Martin O’Malley Rails at Democrats for Debate Schedule ‘Rigged’ to Aid Hillary Clinton
MINNEAPOLIS – Martin O’Malley had one clear chance to make waves within the Democratic National Committee, and he seized it, delivering a fiery speech Friday that condemned his party’s leadership for what he called a process “rigged” to help Hillary Rodham Clinton — namely, curtailing the number of presidential primary debates.
Accusing party leaders of trying to keep Democratic ideas hidden as the Republican presidential candidates spew “racist hate” from their debate lecterns, Mr. O’Malley, the former Maryland governor and mayor of Baltimore, questioned the decision to hold “four debates and four debates only” before the first four states finish voting.

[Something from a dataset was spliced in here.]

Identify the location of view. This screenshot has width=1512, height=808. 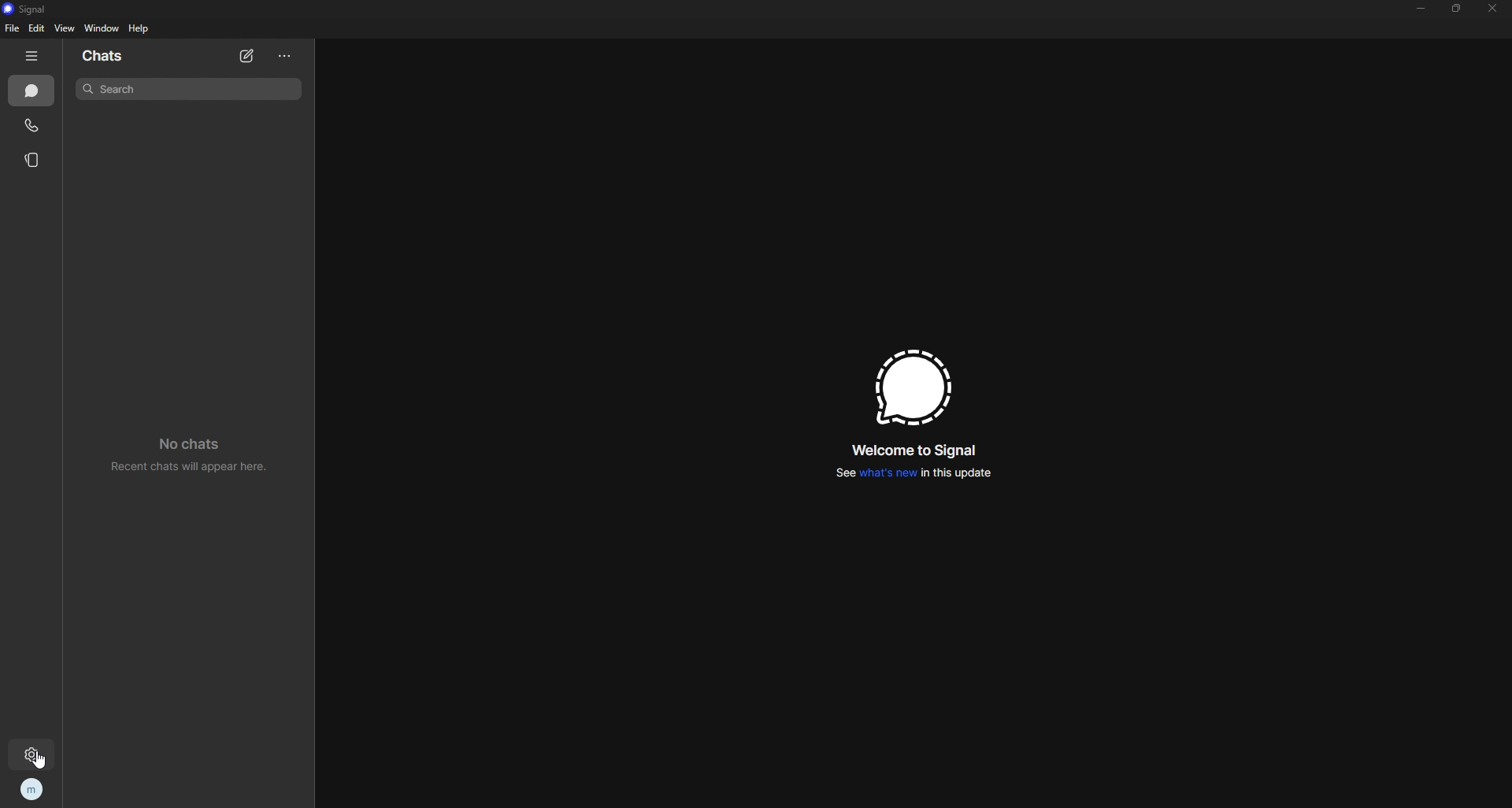
(66, 28).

“This is totally unprecedented in our party’s history,” Mr. O’Malley said. “This sort of rigged process has never been attempted before. Whose decree is it exactly? Where did it come from? To what end? For what purpose? What national or party interest does this decree serve? How does this help us tell the story of the last eight years of Democratic progress?”
While Mr. O’Malley never named the party’s chairwoman, Representative Debbie Wasserman Schultz of Florida, his remarks about the debates were clearly aimed at her – and she sat looking grim throughout, barely clapping, and appeared angry when she shook his hand once he finished.

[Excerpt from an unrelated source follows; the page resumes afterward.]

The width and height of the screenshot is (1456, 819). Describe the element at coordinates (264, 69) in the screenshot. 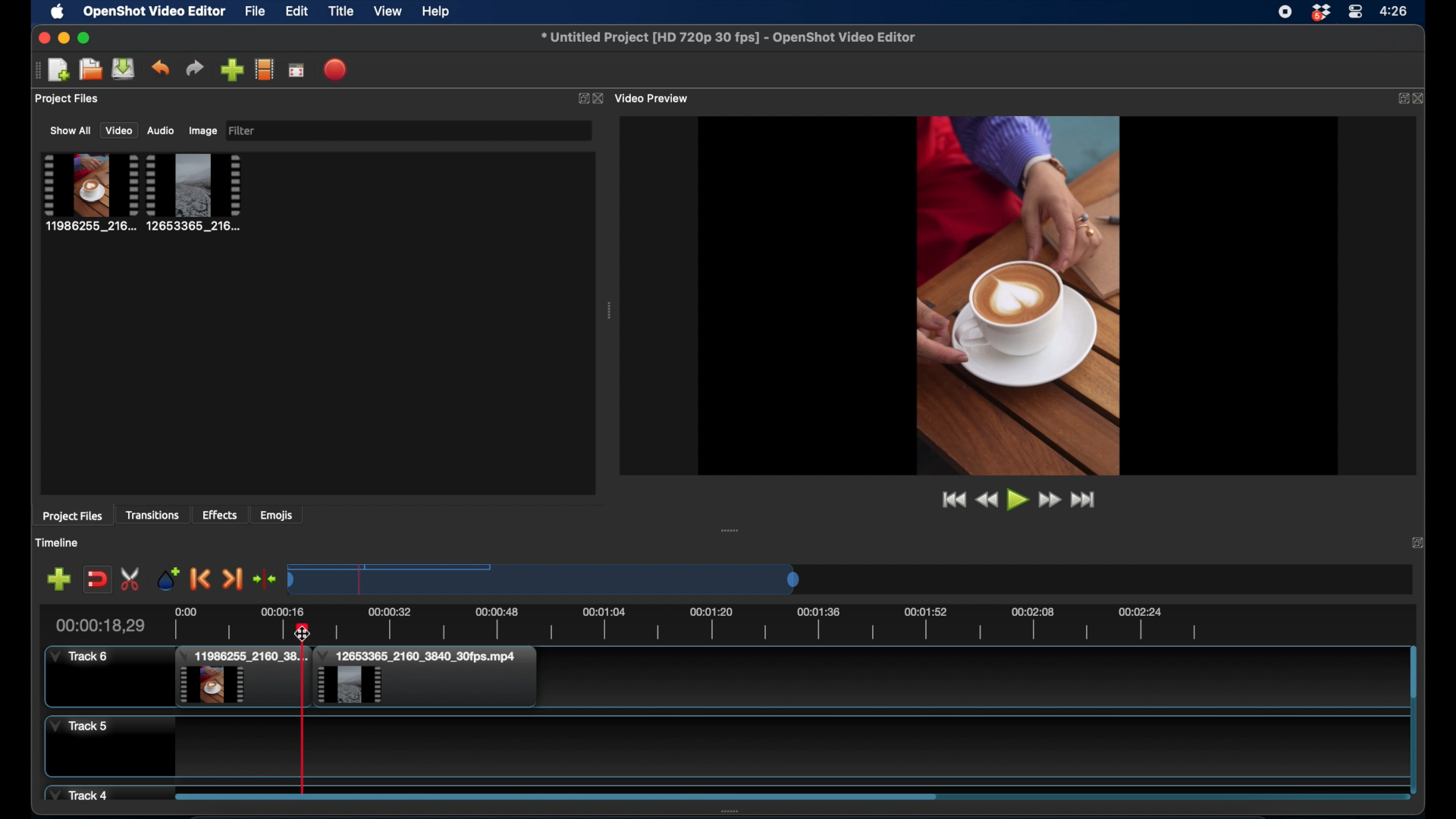

I see `choose profile` at that location.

He did not name Mrs. Clinton in his speech, either, but Mr. O’Malley was asked afterward if he thought the debate schedule had been arranged for her benefit. “Yes, I think so. Don’t you?” he replied.
While Mr. O’Malley has been deeply critical of the party for weeks over the debate schedule, this was a frontal attack on the party’s leadership from its own stage. Without endorsements or many major donors, Mr. O’Malley has little to lose.
But he was giving voice to a complaint that a growing number of party committee members have been making privately. Those members, mindful that Mrs. Clinton’s standing in some polls has sagged lately, have been concerned about a process that could ultimately do the party a disservice.
But delivering such a raw speech startled Democrats at the party’s summer meeting, although it was met with cheers from the crowd.
Mr. O’Malley, a lifelong Democrat and onetime chairman of the Democratic Governors Association, seemed comfortable playing the insurgent as he took the stage.
He urged Democrats to draw a sharp contrast with the discourse among the Republican presidential candidates. “Silence and complacency in the face of hate is not an honorable option,” he said, alluding to Donald J. Trump’s divisive remarks about immigration and women. “We must stand before the American people and show them we have a better way.”
Mr. O’Malley pointed out that the New Hampshire debate, the only one to be held before that state’s primary, was set for a weekend in December, when many people will be distracted with Christmas shopping and family obligations. (“At home we would call that too cute by half,” he told reporters after his speech.)
Later, he acknowledged that he was not the only liberal candidate in the race, but trumpeted his accomplishments in Maryland, including signing a law extending in-state tuition rates to college students who are in the country illegally.
At the moment, Mr. O’Malley is polling in the low single digits in almost every public survey, and he has been fighting to gain traction as Senator Bernie Sanders, the Vermont independent, has drawn a huge following.
But Mr. O’Malley’s bold showing Friday seemed an attempt to remind party members attending the meeting that, if Mr. Sanders falters, Mr. O’Malley could be a credible alternative to Mrs. Clinton.